§ STATED PROBLEM:
Extract the lines of the entries below verbatim, starting with the line containing "Bookmark this post" and continuing through the end of the entries, with both ends included. Omit the pictures from your reproduction.

§ MATERIALS PROVIDED:
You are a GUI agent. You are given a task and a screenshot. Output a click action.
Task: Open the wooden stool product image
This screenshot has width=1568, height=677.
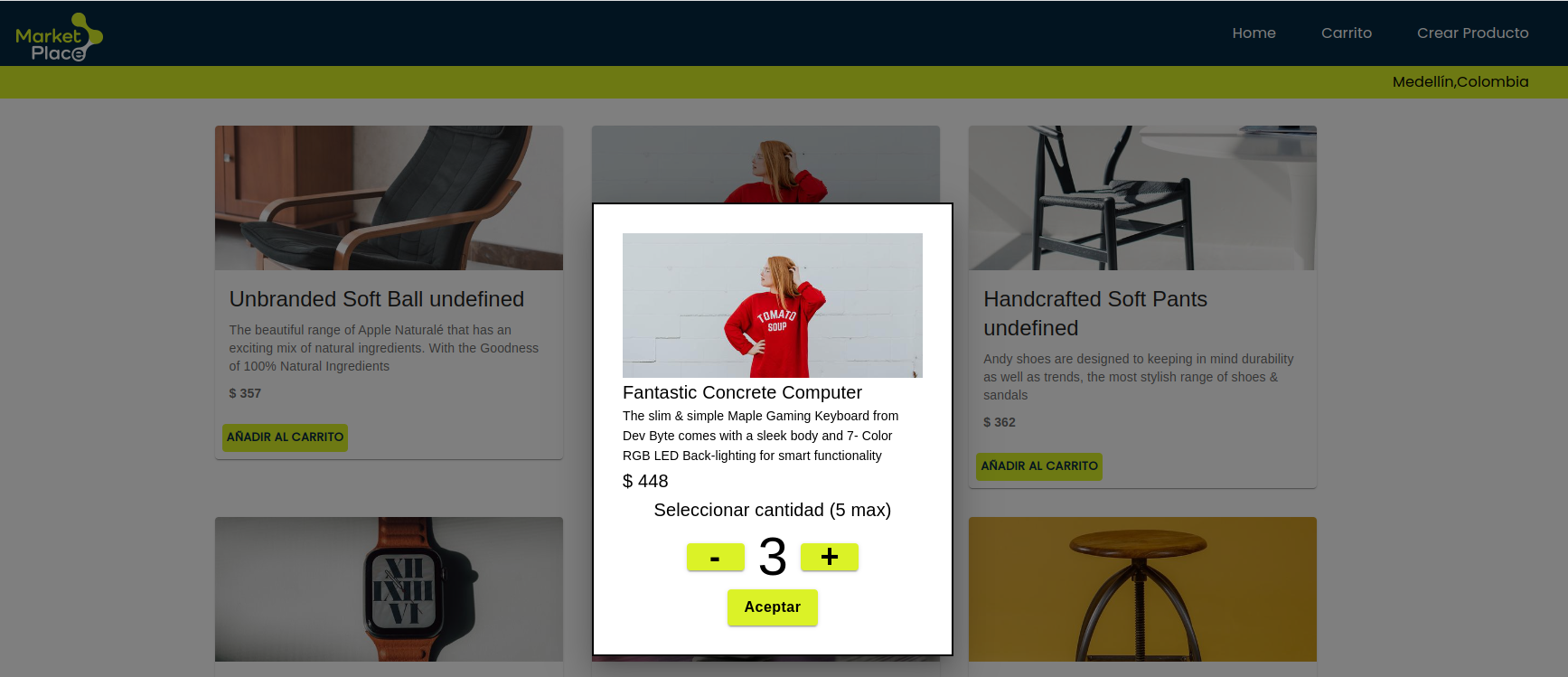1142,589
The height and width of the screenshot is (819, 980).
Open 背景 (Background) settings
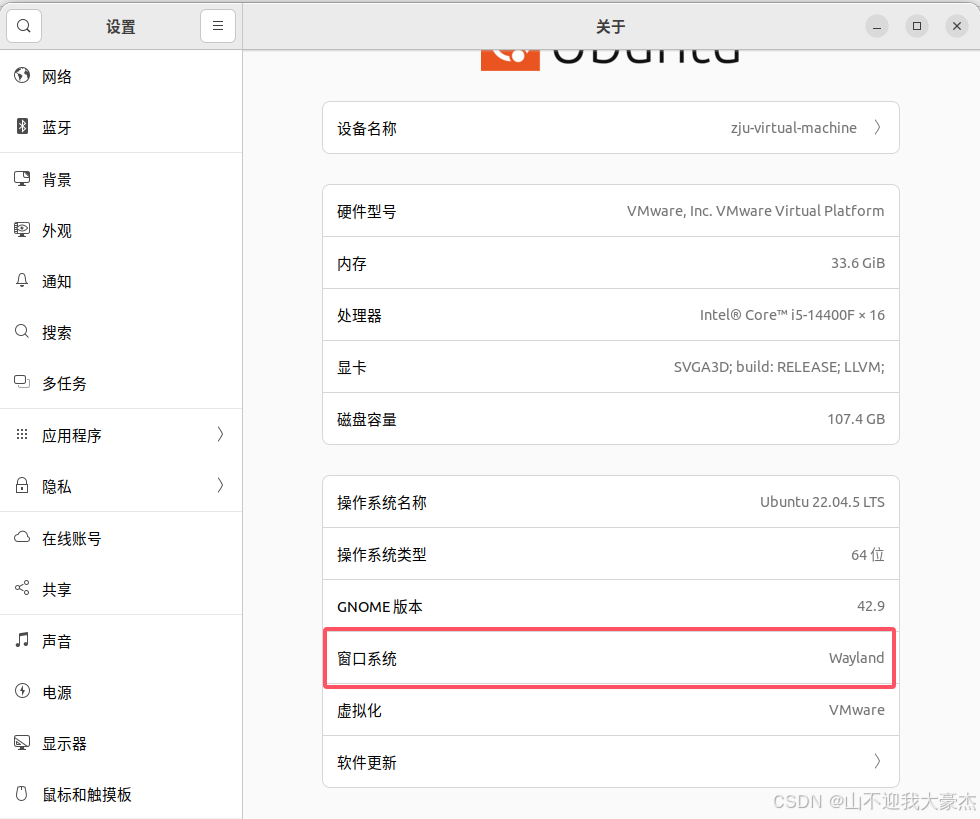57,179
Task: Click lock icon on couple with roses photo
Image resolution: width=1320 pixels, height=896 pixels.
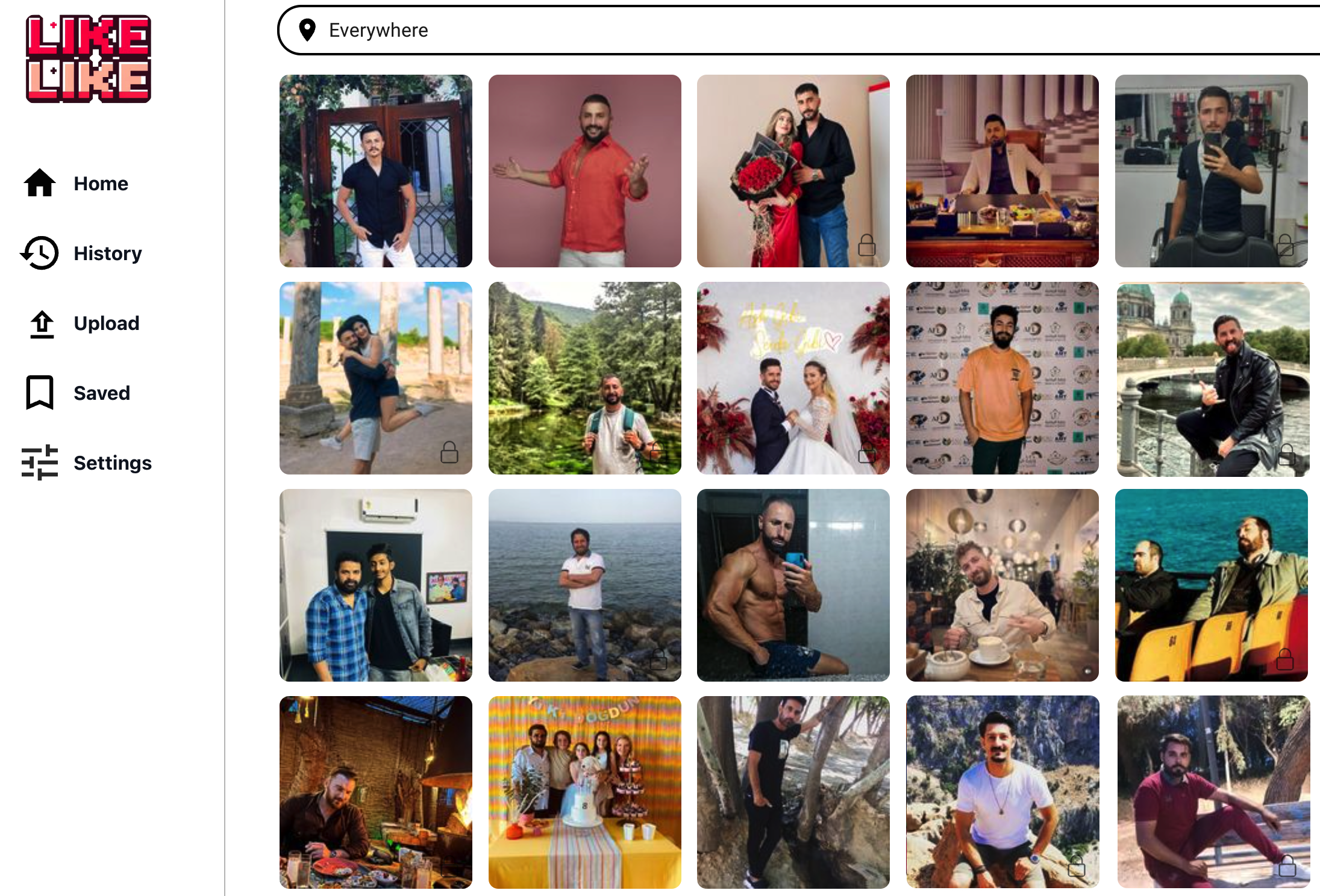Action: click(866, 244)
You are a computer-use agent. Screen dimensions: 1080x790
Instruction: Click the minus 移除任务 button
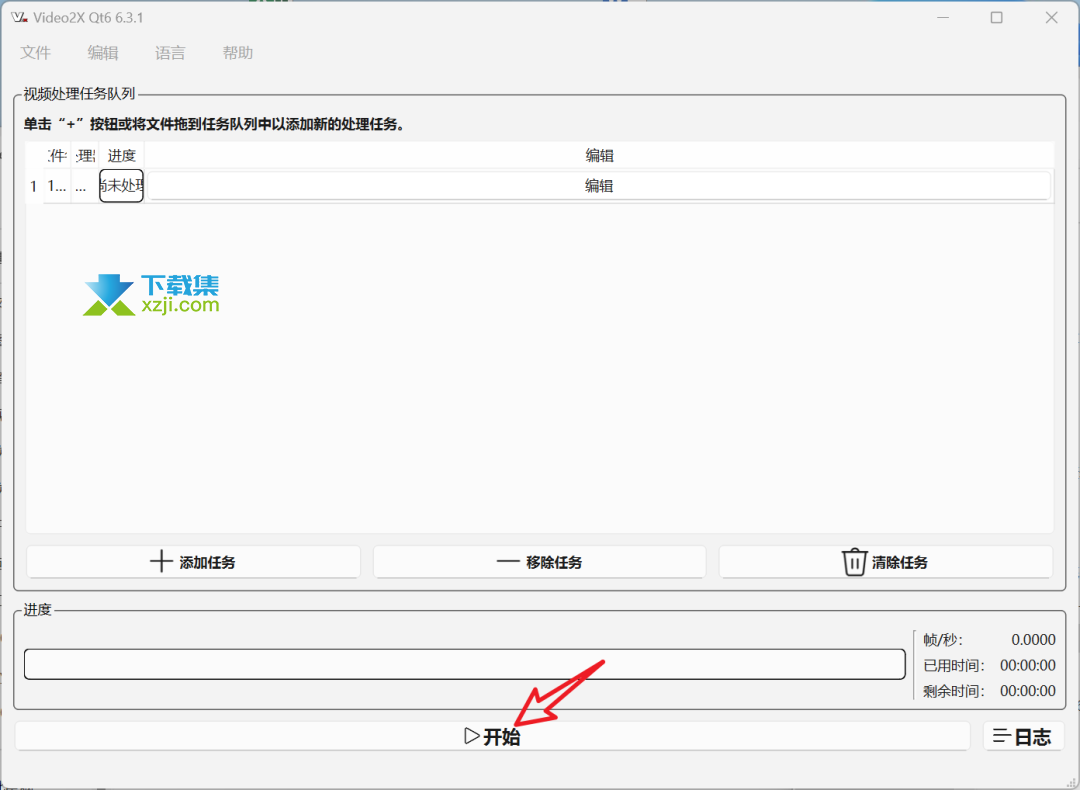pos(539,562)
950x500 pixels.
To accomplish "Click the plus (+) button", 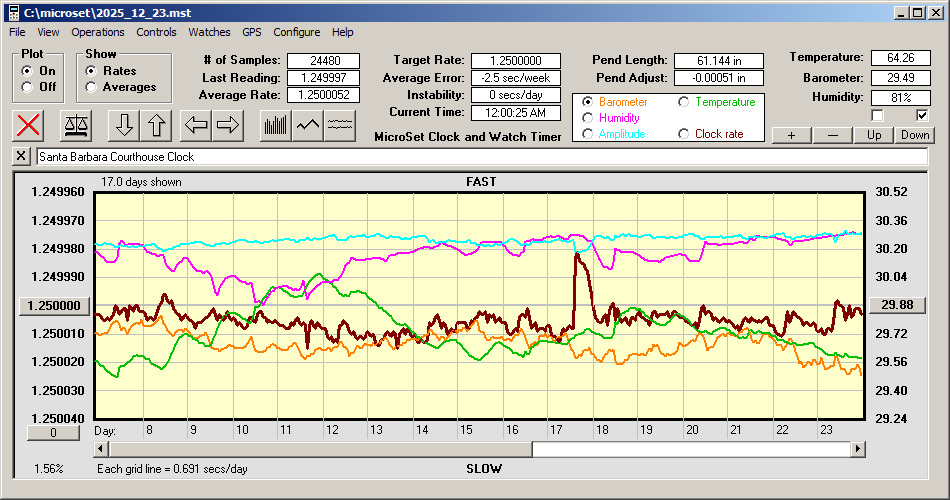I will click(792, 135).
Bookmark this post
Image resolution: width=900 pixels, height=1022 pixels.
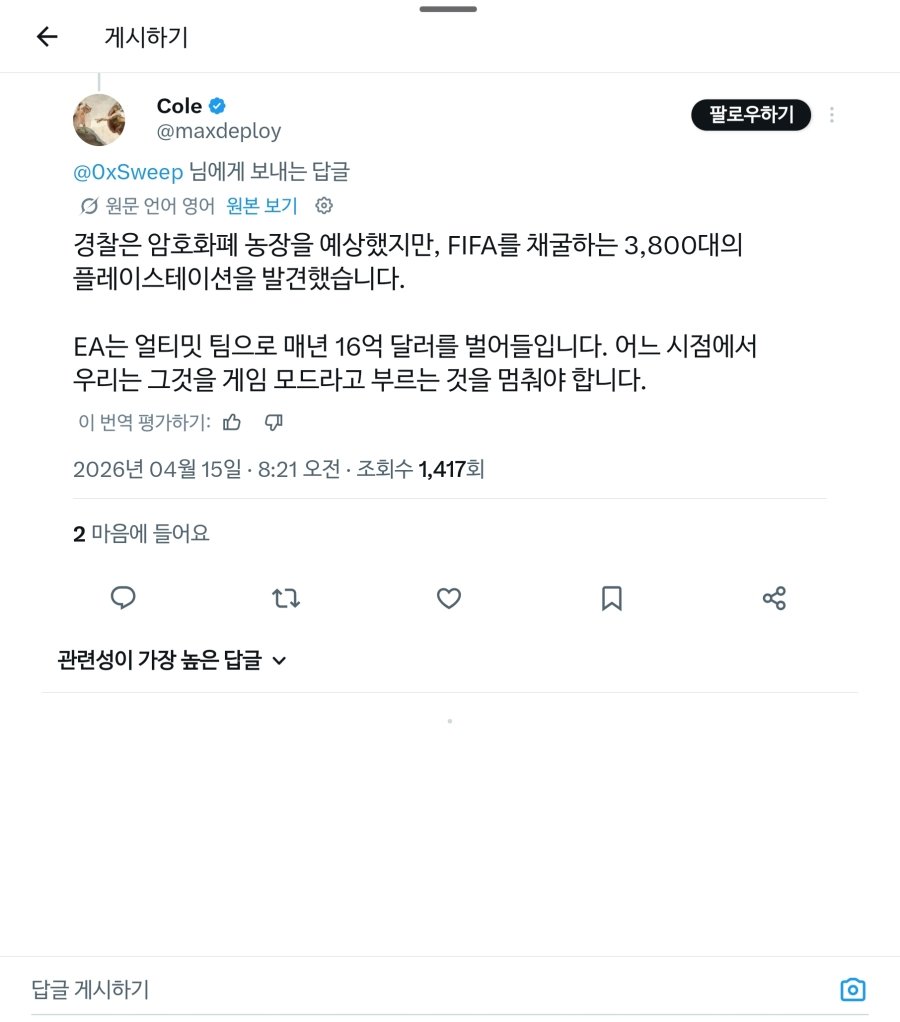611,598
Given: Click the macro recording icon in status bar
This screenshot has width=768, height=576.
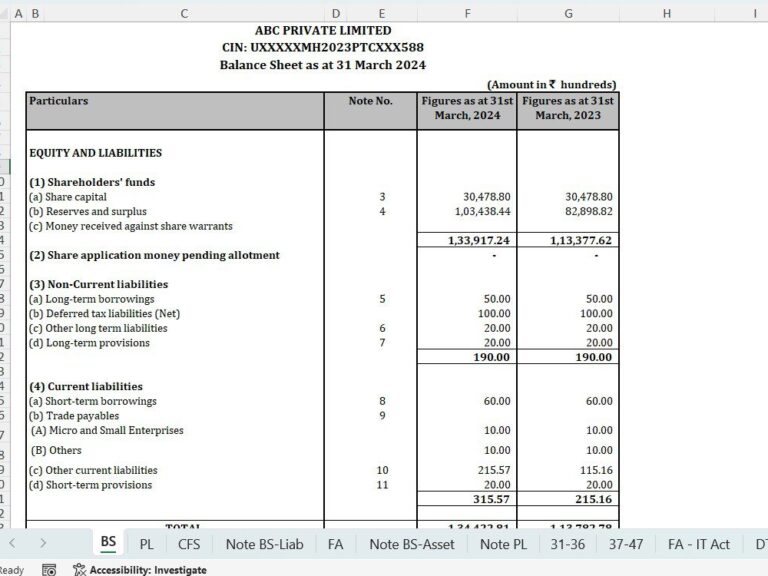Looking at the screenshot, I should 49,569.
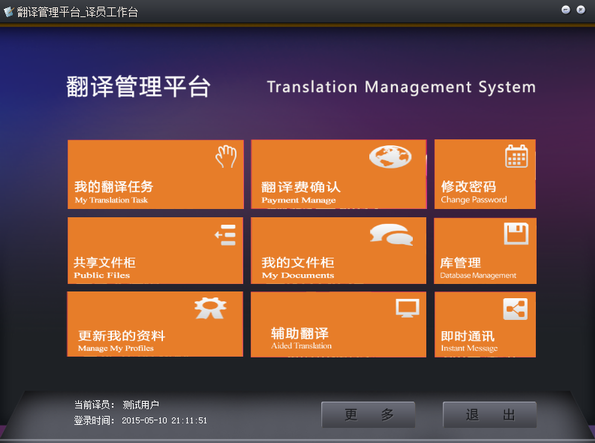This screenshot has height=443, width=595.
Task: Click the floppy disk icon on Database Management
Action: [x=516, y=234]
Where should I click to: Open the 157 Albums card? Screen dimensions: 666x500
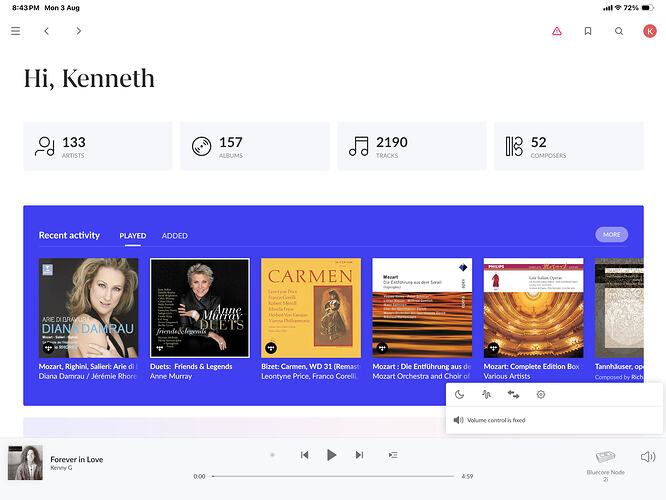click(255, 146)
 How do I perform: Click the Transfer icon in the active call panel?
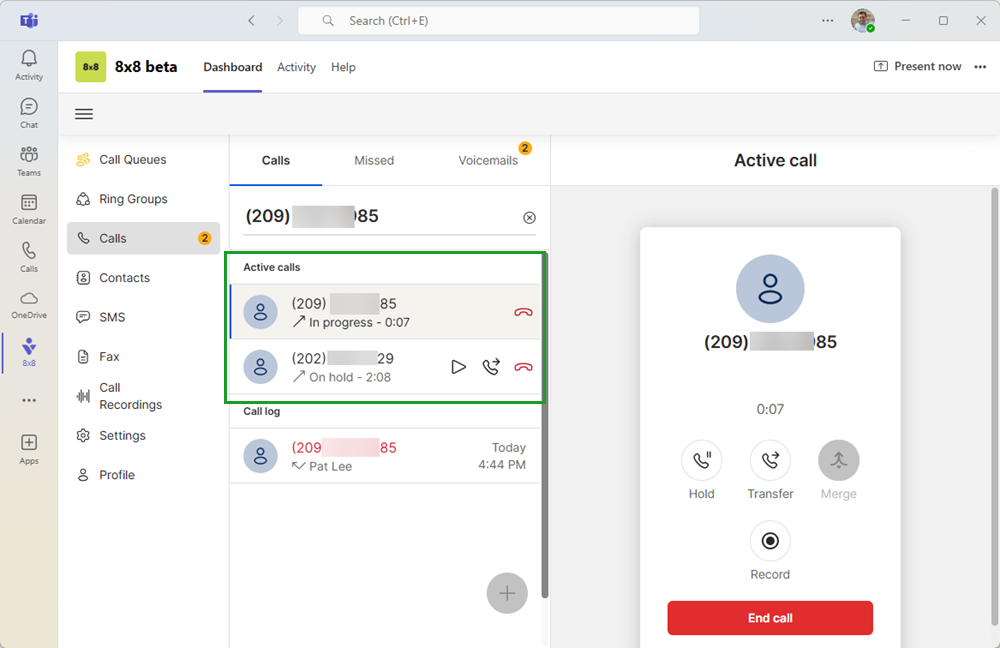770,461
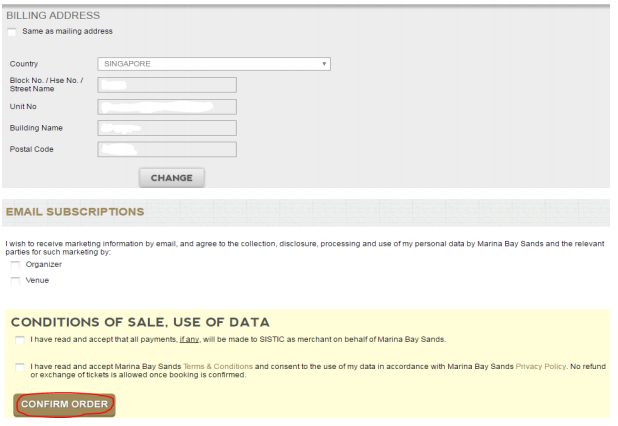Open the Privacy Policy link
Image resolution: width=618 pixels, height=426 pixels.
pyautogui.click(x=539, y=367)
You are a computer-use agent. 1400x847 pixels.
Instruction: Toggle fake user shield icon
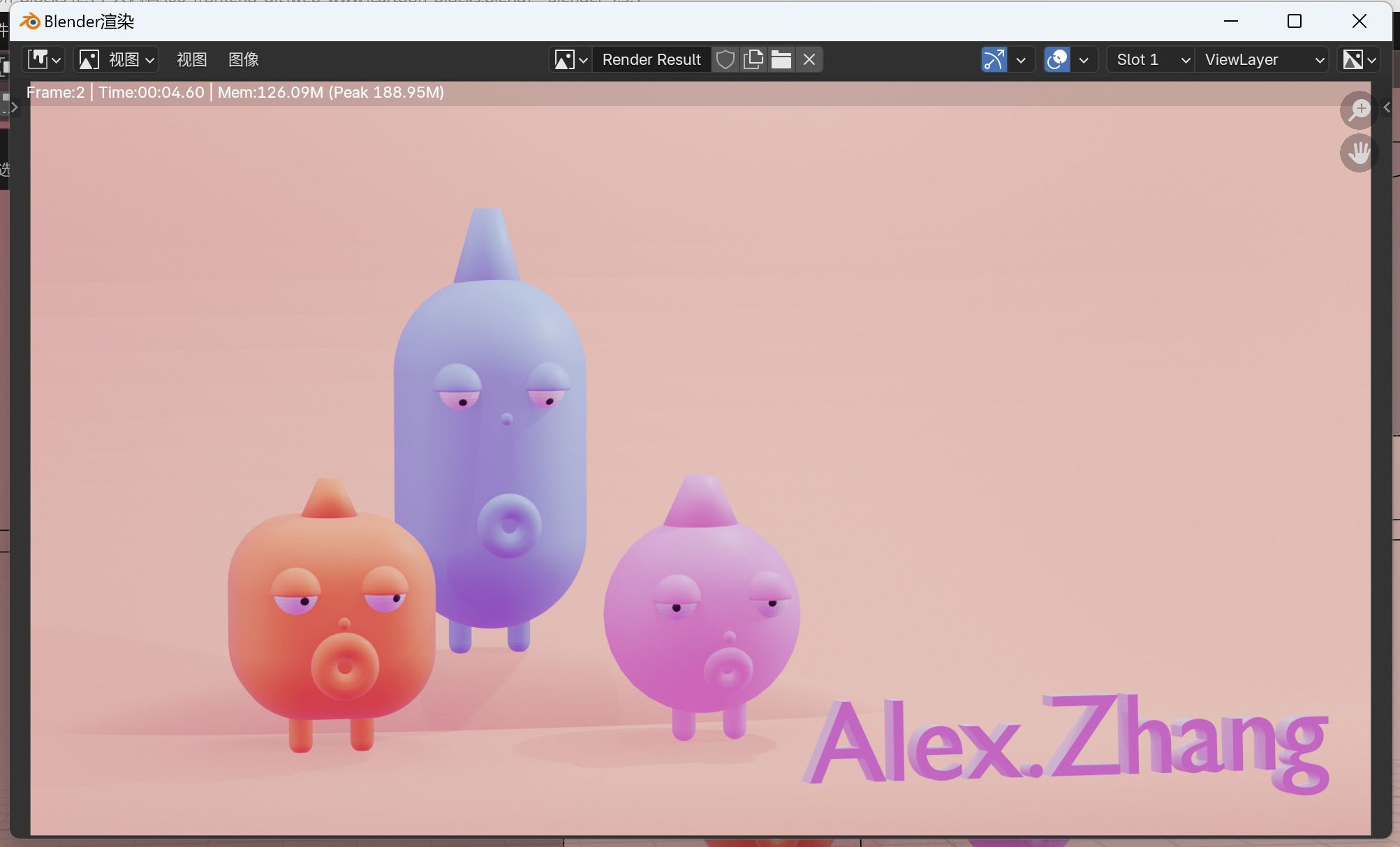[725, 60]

§ RESULT FOR THIS EXERCISE:
Bookmark this post
Image resolution: width=900 pixels, height=1022 pixels.
611,598
Given: Click the macro recording icon in status bar
This screenshot has width=768, height=576.
Looking at the screenshot, I should 49,569.
This screenshot has height=443, width=595.
Task: Click the floppy disk icon on Database Management
Action: [x=516, y=234]
Where should I click to: Open the 157 Albums card? Screen dimensions: 666x500
click(255, 146)
 How do I perform: Click the Transfer icon in the active call panel?
770,461
Open the Privacy Policy link
Image resolution: width=618 pixels, height=426 pixels.
pyautogui.click(x=539, y=367)
You are a computer-use agent. 1400x847 pixels.
Instruction: Toggle fake user shield icon
[725, 60]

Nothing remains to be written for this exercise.